Still, the film held my attention, if only just. It’s fun to see Cox, Campbell and Arquette on screen together, just as it was fun to see Jamie Lee Curtis face off against Michael Myers once again in Halloween. I am not immune to the pleasure of simple repetition, even if such pleasure is ultimately rather hollow. The film’s success (eighty seven million and counting) practically ensures we will be subject to more Screams in the very near future. Yes, I will see them, though I’m much more excited about X, the new Ti West film starring Ortega. Surely a filmmaker as talented as West will give the actress more to do. She has all the makings of a worthy final girl. She only needs a film that will adequately support her talent.
Some films are less than the sum of their parts. Some films are more. This film is precisely the sum of its parts. It is a modest film of modest pleasures, modestly assembled by moderately talented creatives.

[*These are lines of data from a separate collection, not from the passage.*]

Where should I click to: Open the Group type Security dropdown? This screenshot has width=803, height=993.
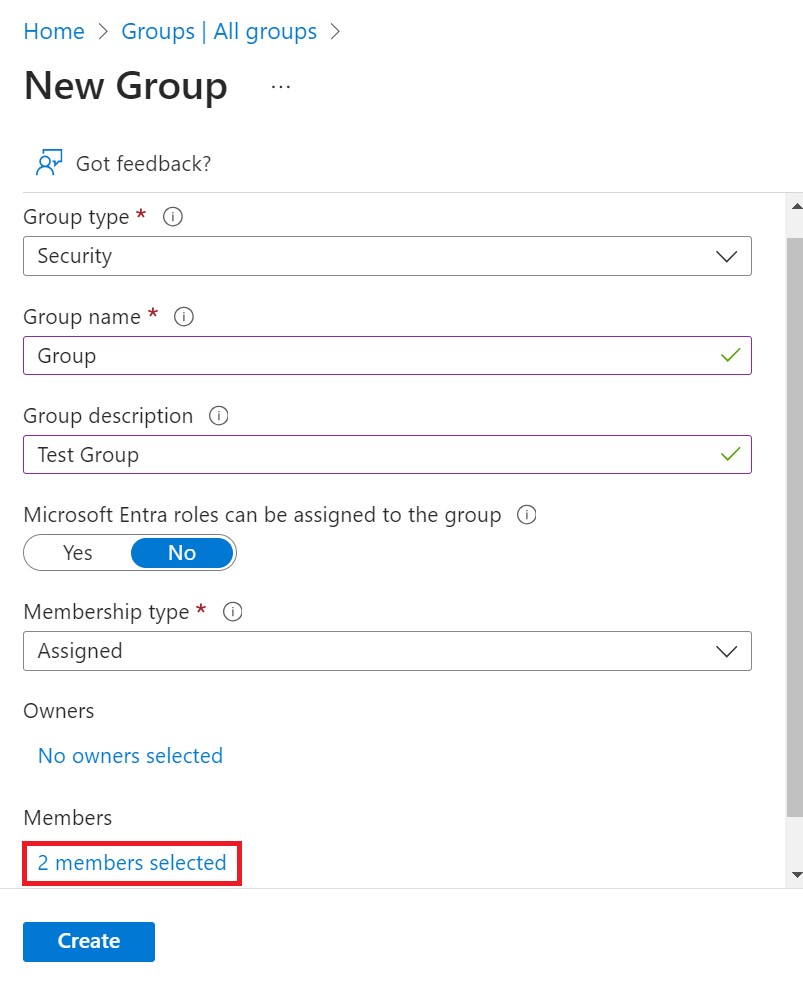[387, 256]
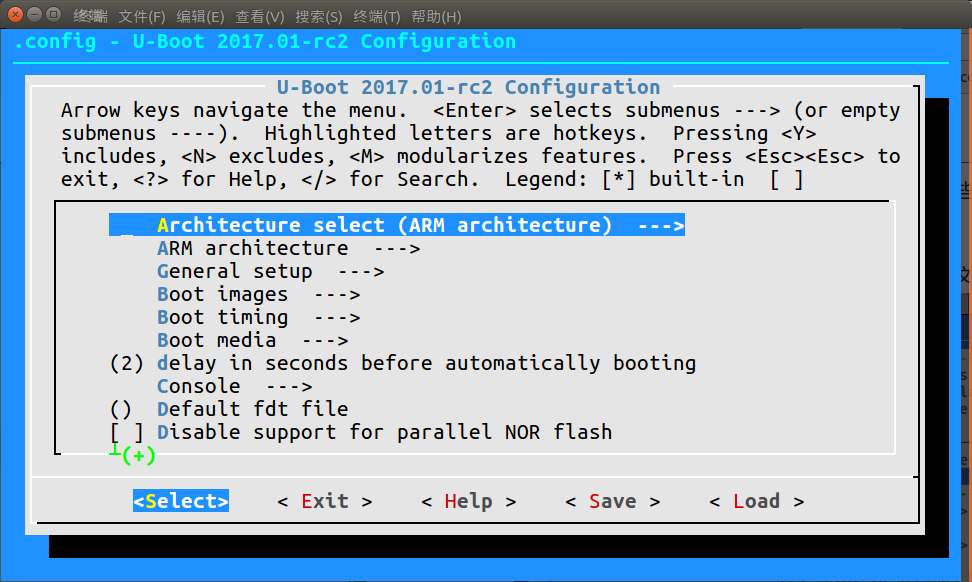Open the Boot images submenu
Screen dimensions: 972x582
point(258,295)
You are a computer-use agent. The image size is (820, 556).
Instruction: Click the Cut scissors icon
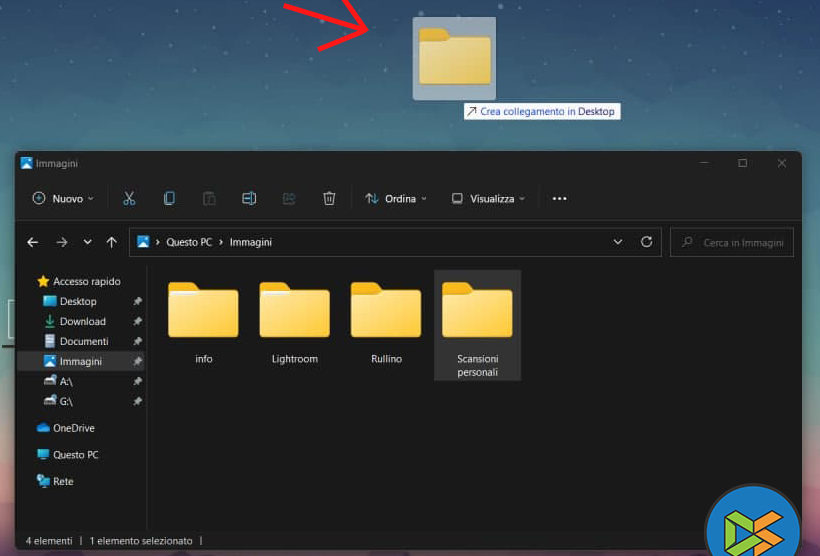coord(129,199)
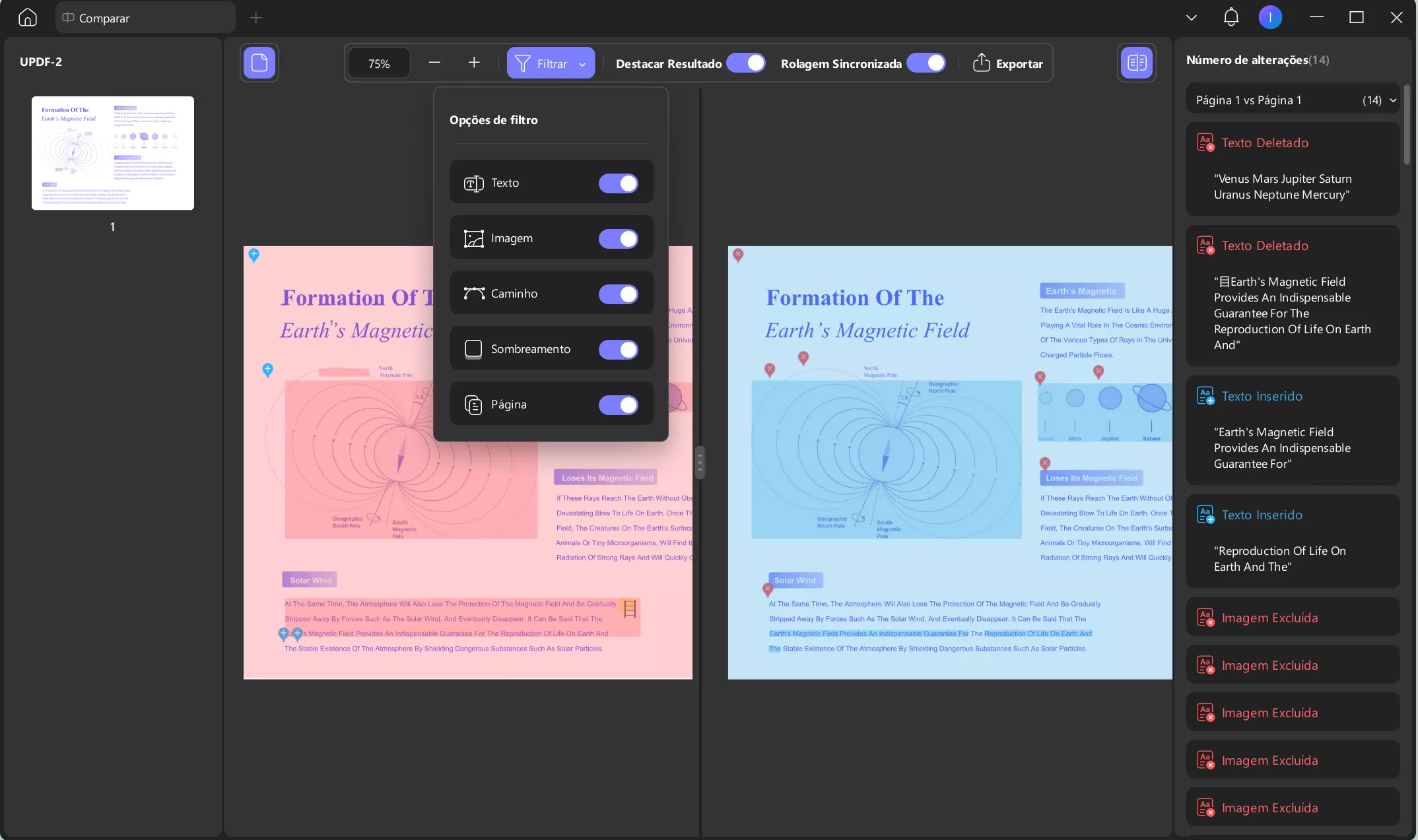Click the side-by-side compare view icon
Screen dimensions: 1418x840
(x=1136, y=63)
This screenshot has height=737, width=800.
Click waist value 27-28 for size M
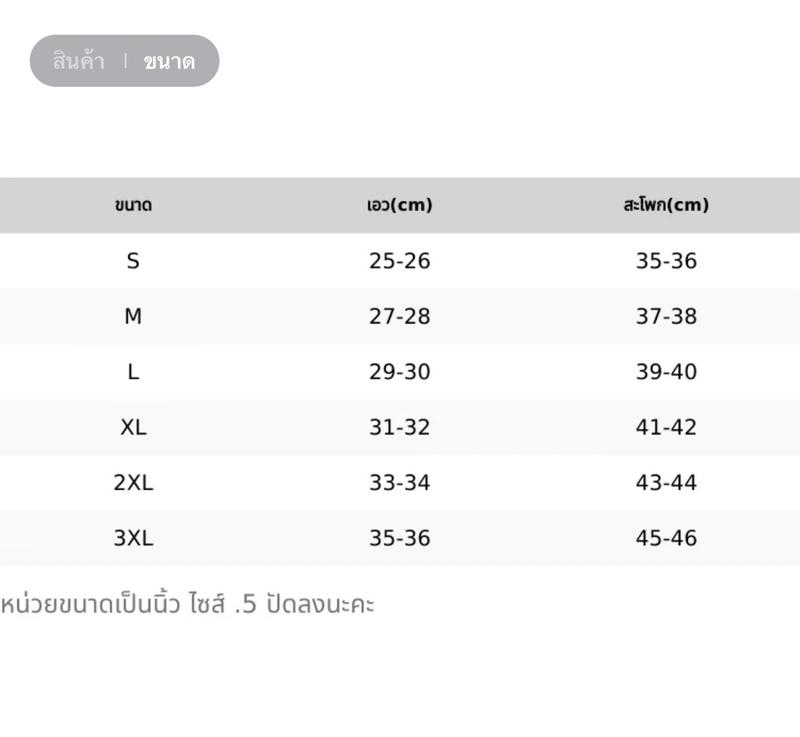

It is anonymous in a fun way, like a truck stop bathroom, though the truck stop is probably ten times more frightening. You can zone in and out of attention, and never be the wiser. You can skip the exposition at the end, and just pretend someone else was the killer. It doesn’t matter. You can choose your own ending, like in Clue. I was alone in the theater when I saw it. Sitting there in the dark by myself, it was easy to pretend I was home in bed, dumbly watching Netflix. I chuckled a few times. I smiled. I gasped. Half-heartedly. Once.
Pauline Kael said that when you review a film, you are documenting how the experience of watching it has changed you. After sitting through Scream, I can say with confidence that I am exactly the same as I was before. I am no wiser, no stronger. Not better in any way. But I am also not any stupider. In the current cinematic climate, I’ll take that as a win.
Endorphins: Mild
- All box office data taken from The Numbers.